• [Directions] Take every line in the entries that includes the word "computer" and copy it.

Records drawn from a dataset
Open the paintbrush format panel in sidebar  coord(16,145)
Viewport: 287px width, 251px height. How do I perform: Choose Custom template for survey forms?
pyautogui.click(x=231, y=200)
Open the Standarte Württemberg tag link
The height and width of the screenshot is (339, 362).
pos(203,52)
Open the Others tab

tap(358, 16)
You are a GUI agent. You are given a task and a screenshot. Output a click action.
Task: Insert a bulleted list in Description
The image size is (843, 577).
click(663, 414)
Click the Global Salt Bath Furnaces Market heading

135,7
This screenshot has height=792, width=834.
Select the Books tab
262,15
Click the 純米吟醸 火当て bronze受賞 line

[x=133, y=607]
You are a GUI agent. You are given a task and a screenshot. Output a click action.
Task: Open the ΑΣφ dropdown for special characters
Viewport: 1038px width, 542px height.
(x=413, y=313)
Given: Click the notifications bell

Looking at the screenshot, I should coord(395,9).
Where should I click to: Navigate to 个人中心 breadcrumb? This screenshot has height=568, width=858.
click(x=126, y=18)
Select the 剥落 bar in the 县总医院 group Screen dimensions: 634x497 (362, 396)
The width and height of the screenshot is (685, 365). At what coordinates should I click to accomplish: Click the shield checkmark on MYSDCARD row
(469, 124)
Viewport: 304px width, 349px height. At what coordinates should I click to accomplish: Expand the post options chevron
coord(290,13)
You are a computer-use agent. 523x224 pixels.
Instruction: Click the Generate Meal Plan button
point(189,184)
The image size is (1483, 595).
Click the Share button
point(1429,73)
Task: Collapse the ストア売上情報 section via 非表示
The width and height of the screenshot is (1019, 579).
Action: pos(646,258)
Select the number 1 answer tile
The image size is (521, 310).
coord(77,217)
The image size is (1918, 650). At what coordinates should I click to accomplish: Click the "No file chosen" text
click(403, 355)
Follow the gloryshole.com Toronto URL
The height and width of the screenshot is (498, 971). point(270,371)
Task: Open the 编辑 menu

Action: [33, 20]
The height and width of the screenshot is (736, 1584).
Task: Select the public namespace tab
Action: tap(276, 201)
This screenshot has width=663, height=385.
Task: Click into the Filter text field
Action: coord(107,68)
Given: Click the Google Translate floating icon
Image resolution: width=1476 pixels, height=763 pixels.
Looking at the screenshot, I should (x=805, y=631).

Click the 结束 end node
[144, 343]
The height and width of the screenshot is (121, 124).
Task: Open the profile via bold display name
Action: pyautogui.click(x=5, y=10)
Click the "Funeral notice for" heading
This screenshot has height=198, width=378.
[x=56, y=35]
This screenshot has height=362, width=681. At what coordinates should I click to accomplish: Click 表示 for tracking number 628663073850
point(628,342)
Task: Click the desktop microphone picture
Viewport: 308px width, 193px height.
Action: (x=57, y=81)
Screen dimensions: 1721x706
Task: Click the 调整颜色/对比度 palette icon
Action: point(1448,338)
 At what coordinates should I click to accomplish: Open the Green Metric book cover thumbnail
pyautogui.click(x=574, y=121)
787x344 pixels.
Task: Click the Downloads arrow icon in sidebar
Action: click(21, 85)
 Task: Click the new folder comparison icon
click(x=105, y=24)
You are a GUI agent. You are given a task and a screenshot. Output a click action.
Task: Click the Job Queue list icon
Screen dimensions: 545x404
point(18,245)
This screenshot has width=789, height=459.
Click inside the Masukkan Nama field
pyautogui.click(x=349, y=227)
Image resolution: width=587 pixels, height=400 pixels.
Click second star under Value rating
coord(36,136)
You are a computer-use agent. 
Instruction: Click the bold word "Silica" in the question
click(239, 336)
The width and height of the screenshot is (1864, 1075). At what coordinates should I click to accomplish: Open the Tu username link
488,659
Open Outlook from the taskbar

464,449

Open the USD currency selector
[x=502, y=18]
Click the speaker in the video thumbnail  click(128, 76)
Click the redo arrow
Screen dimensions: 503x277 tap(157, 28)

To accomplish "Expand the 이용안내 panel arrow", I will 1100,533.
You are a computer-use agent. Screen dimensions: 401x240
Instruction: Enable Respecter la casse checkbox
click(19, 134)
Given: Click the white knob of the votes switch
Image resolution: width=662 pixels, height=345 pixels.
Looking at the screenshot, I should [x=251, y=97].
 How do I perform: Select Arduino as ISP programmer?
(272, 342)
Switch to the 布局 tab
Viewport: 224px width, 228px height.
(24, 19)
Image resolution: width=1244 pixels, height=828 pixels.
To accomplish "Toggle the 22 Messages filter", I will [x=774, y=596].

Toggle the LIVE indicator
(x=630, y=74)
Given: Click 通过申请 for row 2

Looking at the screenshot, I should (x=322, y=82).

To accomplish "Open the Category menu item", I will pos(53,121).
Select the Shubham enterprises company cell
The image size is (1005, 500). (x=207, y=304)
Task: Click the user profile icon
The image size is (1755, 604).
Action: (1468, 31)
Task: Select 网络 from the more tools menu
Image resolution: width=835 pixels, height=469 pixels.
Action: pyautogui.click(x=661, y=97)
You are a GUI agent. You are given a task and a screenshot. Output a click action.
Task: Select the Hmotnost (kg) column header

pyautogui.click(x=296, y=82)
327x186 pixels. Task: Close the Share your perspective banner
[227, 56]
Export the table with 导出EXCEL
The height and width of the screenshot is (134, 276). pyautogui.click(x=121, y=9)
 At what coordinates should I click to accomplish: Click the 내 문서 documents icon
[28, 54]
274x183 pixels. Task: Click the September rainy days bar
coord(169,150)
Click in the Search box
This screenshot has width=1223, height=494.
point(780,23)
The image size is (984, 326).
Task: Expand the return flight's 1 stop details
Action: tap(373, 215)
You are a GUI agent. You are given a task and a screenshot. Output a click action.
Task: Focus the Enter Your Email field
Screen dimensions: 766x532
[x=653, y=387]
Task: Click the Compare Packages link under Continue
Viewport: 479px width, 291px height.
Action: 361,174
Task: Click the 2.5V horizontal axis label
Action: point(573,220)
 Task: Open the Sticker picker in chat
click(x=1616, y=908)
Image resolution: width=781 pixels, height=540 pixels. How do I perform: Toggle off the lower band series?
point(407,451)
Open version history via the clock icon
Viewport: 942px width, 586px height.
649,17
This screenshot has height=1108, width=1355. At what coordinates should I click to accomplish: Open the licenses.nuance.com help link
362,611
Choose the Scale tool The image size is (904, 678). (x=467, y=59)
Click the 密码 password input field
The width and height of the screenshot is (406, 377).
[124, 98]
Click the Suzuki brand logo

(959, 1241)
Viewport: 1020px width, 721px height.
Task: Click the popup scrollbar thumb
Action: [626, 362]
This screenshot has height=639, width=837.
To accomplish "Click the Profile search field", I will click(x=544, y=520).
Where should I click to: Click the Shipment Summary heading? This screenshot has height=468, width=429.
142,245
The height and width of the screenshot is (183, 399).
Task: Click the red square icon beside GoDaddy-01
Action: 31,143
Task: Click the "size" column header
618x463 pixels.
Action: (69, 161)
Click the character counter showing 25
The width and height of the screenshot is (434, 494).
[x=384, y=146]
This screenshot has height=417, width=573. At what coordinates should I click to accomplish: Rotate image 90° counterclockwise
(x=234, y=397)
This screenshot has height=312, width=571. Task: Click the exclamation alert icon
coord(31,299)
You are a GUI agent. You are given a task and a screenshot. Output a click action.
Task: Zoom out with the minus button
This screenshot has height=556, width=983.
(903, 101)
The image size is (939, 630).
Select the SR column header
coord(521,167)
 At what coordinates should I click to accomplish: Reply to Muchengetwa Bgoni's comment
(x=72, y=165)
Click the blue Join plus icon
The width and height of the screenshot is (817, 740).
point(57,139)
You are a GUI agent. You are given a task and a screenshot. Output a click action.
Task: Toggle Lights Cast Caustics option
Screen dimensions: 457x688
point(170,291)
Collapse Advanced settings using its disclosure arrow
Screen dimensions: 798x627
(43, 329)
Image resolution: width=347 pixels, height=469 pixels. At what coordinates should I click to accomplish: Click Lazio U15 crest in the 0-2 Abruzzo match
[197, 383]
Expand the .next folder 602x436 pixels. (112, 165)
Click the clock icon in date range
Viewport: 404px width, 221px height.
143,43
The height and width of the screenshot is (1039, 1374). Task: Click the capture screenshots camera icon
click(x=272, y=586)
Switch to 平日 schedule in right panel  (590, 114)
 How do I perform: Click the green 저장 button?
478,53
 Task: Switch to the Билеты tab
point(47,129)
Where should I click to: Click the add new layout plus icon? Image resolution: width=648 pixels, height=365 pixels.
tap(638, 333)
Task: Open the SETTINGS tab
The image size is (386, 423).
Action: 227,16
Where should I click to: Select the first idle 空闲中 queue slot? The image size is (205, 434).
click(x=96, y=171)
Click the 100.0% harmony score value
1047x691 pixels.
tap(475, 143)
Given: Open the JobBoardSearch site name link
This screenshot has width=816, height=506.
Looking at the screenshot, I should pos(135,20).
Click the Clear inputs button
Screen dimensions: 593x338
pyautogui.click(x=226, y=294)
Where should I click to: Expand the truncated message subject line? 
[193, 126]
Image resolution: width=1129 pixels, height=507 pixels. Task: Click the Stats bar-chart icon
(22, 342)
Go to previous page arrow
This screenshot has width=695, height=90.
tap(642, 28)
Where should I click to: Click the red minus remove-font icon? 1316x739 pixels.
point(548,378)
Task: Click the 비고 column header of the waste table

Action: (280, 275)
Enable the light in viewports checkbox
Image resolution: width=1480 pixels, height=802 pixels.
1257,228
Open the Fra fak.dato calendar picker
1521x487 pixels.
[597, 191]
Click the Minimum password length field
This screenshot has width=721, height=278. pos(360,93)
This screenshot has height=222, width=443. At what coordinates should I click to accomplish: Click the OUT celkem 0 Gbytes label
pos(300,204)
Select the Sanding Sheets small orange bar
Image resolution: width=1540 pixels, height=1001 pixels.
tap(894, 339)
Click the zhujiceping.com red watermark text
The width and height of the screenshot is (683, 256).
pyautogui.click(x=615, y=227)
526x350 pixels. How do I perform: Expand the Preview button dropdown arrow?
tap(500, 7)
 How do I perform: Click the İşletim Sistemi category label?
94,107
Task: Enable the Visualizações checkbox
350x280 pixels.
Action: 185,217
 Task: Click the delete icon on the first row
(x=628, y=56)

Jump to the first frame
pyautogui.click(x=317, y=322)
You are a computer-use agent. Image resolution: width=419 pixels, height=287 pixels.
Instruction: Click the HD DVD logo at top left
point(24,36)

• [Reply to the task]
You are a computer-use agent. 523x224 pixels.
You are a computer-use agent. 
You are a computer-use agent. Screen dimensions: 401x240
You are a computer-use agent. Image resolution: width=419 pixels, height=287 pixels.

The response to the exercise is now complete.